I first came across this years ago, and it has always intrigued me. I'll be interested to see what this international community comes up with. You could also ask the same question about New York, Rome, ... .


----------



## ILT

Arrive a day before and depending on the location of the other person, wait at the airport/train station, whicever he/she is more likely to use


----------



## Rob625

London has three main airports and at least six main-line railway terminus stations. If you decided to choose air, it would be fair to say that Heathrow is the most important airport. But it has four terminals, so you still have a problem!


----------



## Agnès E.

Did you have a favorite place where you used to meeting in the past?
Or a place related to a special event for you both? (e. g., the street corner where you had your first kiss, the pub where you once saw Prince Charles drinking a beer, this kind of place, hehehe.)


----------



## Phryne

Rob625 said:
			
		

> Suppose that many years ago you agreed to meet someone in London on a particular date. That date is now approaching. You want to keep the appointment, and you are sure your friend will want to as well, but you never decided on a time or a place to meet, and the two of you have lost touch. What would you do?
> 
> I first came across this years ago, and it has always intrigued me. I'll be interested to see what this international community comes up with. You could also ask the same question about New York, Rome, ... .

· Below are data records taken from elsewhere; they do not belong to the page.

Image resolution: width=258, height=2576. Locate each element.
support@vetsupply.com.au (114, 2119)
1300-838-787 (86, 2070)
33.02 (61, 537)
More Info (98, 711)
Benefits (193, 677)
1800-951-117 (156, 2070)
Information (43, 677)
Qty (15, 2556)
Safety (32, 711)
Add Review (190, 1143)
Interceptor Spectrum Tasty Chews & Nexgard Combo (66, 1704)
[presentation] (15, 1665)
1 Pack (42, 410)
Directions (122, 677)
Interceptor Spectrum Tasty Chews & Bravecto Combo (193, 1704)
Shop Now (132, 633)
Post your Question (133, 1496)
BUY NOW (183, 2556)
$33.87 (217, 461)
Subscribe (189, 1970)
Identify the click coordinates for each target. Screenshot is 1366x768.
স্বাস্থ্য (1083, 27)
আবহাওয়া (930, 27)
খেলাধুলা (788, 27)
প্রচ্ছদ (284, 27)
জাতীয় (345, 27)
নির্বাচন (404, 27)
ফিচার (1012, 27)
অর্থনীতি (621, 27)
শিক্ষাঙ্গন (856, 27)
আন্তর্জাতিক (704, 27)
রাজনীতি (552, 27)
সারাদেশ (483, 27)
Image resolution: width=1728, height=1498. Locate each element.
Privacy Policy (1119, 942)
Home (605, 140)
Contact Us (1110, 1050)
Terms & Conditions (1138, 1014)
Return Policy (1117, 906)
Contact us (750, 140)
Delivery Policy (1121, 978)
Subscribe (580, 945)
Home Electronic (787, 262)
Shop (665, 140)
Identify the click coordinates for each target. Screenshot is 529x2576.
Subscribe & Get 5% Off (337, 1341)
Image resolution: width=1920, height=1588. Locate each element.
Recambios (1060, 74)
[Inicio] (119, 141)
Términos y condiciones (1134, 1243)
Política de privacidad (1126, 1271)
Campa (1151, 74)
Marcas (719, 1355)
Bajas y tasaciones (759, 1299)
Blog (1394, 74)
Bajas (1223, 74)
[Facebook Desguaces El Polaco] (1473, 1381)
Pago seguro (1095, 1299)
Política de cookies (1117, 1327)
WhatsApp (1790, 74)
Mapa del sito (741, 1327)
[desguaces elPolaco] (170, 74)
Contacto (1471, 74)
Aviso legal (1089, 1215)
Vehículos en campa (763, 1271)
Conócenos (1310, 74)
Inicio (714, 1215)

Interesting! If I were you, I would try to stay for the longest possible amount of time, mainly around lunch hour, in Piccadilly Circus. Assuming that your friend is not from London like me, that's the place I would go to. We may not know the city, but we all know Piccadilly Circus. My second choice would be Trafalgar Square. I would also dress flashy, that way it would much easier to be spotted in the crowd.

Good luck!


----------



## MrMagoo

Rob625 said:
			
		

> Suppose that many years ago you agreed to meet someone in London on a particular date. That date is now approaching. You want to keep the appointment, and you are sure your friend will want to as well, but you never decided on a time or a place to meet, and the two of you have lost touch. What would you do?
> 
> I first came across this years ago, and it has always intrigued me. I'll be interested to see what this international community comes up with. You could also ask the same question about New York, Rome, ... .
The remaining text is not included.